To try and prove some of my thoughts I took the UnRAID USB key out of my Microserver and fitted a normal bootable Linux USB key and it booted fine from the internal port.

 

So... between all 3 of these machines, the only common factor is that they are all running UnRAID and I usually update them as soon as a new version comes out. They are all running 6.7.1 or 6.7.2 - so as I am able to physically get to my Microserver I am going to downgrade to 6.6.7 as these problems only seem to have started from 6.7.0 (although I can't be 100% sure it was after this release that the problem started). One thing I have just thought of is that this might have started in an earlier build as it only came to light in the last few weeks as I decided to power my Microserver off when not needed to save power as this is at home. So until about 6-8 weeks ago this machine was powered on permanently!! But as 6.6.7 is the next real step back I will start here!

 

I will post how things go - but would be keen to know if anyone else has had similar problems and am happy to work with someone to provide logs to identify the problem. The only issue I really have is that the DC is a 160 mile round trip and as UnRAID is locked to the UID, I can't just send the DC a new USB key to fit without having to buy another licence ☹️

 

I might be, wrongly, blaming UnRAID - but 3 identical errors on different machines seems too much to all be hardware issues. I suspect that as most people with UnRAID on ProLiant servers leave it powered on all the time, they may not know that they have this issue - but if there is an HP bug in 6.7.0 - it would be a shame to keep building and developing new releases with an inherent HP bug!

 

 I am guessing this might be an HP / UnRAID issue but would be grateful for any URGENT assistance.

 

Thanks

 

Tony

P.S. I just noticed this perhaps needs to be in the "bug report" forum - perhaps a mod could move it?

Edited by SliMat
additional info
Link to comment
9 minutes ago, Squid said:

 

Wow - looks like thats tonight over with as I have some reading to do... interestingly in one of the first posts it mentions "The 2017.04.0 SPP is the last production SPP to contain components for the G7 and Gen8 server platforms"... I'm sure I have SPP-2018-03 installed.

 

Thanks for the link ;-)

Link to comment
51 minutes ago, SliMat said:

Wow - looks like thats tonight over with as I have some reading to do... interestingly in one of the first posts it mentions "The 2017.04.0 SPP is the last production SPP to contain components for the G7 and Gen8 server platforms"... I'm sure I have SPP-2018-03 installed.

 

Thanks for the link ;-)

 

They may have added new SPP for some mitigations and other exploits.

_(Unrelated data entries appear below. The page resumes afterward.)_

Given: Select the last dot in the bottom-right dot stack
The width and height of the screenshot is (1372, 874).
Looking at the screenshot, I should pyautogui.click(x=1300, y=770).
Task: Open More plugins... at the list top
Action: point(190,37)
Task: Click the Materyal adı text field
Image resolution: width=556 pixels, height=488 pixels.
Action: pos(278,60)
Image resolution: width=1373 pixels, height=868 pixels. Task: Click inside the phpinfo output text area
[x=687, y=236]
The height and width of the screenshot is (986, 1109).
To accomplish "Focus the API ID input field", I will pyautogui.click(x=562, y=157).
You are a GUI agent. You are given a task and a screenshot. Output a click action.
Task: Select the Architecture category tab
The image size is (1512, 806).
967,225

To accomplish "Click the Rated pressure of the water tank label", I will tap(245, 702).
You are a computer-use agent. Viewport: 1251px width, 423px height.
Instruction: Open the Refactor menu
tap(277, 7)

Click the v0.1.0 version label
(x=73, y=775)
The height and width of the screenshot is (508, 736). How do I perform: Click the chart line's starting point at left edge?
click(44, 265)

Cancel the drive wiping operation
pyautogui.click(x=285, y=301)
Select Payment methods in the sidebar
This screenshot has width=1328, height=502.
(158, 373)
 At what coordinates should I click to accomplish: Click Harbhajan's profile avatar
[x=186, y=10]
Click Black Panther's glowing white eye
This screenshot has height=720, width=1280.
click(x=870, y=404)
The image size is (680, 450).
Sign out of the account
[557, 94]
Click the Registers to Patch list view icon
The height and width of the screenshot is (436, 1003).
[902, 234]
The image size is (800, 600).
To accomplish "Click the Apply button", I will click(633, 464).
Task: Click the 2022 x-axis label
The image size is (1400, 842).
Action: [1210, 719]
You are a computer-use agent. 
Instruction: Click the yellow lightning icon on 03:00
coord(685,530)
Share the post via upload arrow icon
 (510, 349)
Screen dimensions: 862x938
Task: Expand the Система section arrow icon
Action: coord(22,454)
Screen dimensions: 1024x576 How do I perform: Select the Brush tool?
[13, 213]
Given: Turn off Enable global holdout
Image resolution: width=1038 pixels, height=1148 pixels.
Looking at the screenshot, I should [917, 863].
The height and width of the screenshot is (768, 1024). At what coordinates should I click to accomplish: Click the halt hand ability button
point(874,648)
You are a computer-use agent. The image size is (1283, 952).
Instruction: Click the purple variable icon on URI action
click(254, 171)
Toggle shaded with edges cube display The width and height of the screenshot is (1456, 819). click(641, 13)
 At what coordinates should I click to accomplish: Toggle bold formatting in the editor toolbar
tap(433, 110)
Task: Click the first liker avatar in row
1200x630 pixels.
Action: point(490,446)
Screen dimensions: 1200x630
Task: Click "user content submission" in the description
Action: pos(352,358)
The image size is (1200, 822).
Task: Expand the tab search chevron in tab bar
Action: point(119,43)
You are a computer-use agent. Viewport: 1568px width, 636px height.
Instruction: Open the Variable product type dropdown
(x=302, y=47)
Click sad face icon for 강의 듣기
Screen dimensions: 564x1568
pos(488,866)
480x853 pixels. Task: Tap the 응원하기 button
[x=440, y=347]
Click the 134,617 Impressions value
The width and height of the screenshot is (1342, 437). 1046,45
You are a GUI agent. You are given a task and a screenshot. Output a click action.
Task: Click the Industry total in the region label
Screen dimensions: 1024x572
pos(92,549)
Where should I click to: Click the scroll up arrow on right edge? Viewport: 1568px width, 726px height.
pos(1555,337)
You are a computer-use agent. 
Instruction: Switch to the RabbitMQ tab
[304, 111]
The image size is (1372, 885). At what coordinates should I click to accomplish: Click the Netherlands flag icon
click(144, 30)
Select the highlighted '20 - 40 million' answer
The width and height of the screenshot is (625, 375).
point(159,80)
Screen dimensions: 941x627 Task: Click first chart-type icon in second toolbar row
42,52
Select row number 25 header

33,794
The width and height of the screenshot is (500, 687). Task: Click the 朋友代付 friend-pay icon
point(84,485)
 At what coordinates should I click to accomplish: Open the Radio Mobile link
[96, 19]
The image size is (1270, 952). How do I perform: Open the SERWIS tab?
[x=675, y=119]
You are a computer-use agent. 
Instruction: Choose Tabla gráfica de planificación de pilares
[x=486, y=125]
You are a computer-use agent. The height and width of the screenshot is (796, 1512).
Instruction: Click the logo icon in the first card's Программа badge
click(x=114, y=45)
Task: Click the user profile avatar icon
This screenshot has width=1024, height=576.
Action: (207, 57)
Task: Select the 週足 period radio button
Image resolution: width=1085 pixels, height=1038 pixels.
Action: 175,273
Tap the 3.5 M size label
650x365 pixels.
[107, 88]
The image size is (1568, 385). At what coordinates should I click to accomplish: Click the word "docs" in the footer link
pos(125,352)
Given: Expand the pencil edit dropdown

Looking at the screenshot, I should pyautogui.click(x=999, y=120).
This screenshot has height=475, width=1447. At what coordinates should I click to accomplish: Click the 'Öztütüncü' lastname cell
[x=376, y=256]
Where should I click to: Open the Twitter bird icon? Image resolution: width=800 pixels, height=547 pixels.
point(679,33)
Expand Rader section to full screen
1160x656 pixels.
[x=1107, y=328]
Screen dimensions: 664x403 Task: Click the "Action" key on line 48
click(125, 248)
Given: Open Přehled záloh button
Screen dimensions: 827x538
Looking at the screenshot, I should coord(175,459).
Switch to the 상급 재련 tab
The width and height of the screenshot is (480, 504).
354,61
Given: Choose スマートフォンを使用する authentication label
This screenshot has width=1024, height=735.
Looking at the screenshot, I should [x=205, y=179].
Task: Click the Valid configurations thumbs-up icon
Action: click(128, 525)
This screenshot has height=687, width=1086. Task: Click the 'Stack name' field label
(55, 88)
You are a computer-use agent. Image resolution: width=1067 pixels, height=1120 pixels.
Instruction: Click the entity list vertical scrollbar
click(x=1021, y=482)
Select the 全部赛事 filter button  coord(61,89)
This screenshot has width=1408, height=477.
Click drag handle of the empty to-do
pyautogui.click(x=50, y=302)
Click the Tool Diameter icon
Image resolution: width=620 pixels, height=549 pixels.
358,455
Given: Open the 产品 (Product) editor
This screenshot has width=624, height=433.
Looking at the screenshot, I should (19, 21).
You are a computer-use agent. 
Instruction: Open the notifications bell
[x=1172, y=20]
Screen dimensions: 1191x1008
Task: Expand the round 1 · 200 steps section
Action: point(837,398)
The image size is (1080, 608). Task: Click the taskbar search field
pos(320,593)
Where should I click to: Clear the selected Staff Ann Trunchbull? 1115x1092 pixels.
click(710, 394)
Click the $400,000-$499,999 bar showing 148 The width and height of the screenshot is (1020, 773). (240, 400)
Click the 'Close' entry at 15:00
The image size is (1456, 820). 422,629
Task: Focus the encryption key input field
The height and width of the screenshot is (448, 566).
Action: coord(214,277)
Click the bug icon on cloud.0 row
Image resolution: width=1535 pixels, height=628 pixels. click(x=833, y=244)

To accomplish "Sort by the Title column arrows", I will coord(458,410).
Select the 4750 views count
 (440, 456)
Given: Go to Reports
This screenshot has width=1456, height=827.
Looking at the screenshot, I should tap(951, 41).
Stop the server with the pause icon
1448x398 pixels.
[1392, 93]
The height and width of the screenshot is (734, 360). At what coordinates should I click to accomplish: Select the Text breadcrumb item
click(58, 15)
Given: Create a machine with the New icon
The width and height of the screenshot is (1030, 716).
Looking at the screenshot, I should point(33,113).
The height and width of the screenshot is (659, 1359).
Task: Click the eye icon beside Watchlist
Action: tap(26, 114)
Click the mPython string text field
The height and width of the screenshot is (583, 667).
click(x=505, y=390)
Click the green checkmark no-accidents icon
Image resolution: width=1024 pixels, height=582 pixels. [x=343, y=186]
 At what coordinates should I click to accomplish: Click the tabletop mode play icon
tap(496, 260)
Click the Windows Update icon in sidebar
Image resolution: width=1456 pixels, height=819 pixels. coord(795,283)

Since I no longer have G6/7 hardware, I stopped following updates for those machines. I've updated that line to reflect that.

 

 

2 hours ago, SliMat said:

Also this machine now won't boot with the USB key fitted to the internal USB socket... it says that it is a non-system disk and reboots.

most likely a bios setting since your previous machine did it without issue.

 

2 hours ago, SliMat said:

There were 2 critical flags... "Unrecoverable System Error (NMI) has occurred." and "Uncorrectable PCI Express Error"

 

My assumption is that you're using an onboard raid controller with the disks, which is causing the errors (this guess is made without seeing any info from your machines.) I would have similar problems early on using the onboard or even using a standalone hba card with the onboard raid controller still enabled.

 

 

Link to comment

Thanks for all the input... the original DL380p G8 was identical to the replacement - the disks are setup in RAID 0 on the P420i / 2Gb onboard controller - presenting 8 arrays to UnRAID which then sees the individual disks. The internal USB port was working as I booted it this morning when I was in the DC and everything seemed to be working OK. When I got home I realised I had no keyboard/mouse in ILO - but could get on the UnRAID GUI OK and the VMs were working OK too. I rebooted it from the UnRAID GUI to try and clear some errors and it was only then that it wouldn't boot up and is saying non system boot disk. So, I don't think its a BIOS setting.

 

I have played arround with my Microserver and there was an Adaptec RAID card fitted as I had a couple of extra disks installed for a while, which are now out... so I removed this and also downgraded to UnRAID 6.5.0 (as this is the latest pre 6.7.x image I have) and touch wood it all seems OK now.

 

Obviously the DL380p is harder to sort out as I can't physically go and remove the USB key... so I will pay for hands-on tomorrow.

 

Thanks for all the info - I am hoping that somewhere in the posts from 1812 he may recommend a RAID Card to use in the Gen8 DL servers -  as if this is possibly the cause, I need to remedy it as it is a production machine.

 

Cheers

Link to comment
  • 2 months later...

Just bumping this with an update... Having been using 6.5.0 since these problems in July and everything has been sweet - but yesterday I upgraded my Microserver, at the house, to 6.7.2 again as I was trying to set up a reverse proxy and it seems that 6.5.0 has a bug that means when you create a new docker network it isn't seen in the drop down box on the docker!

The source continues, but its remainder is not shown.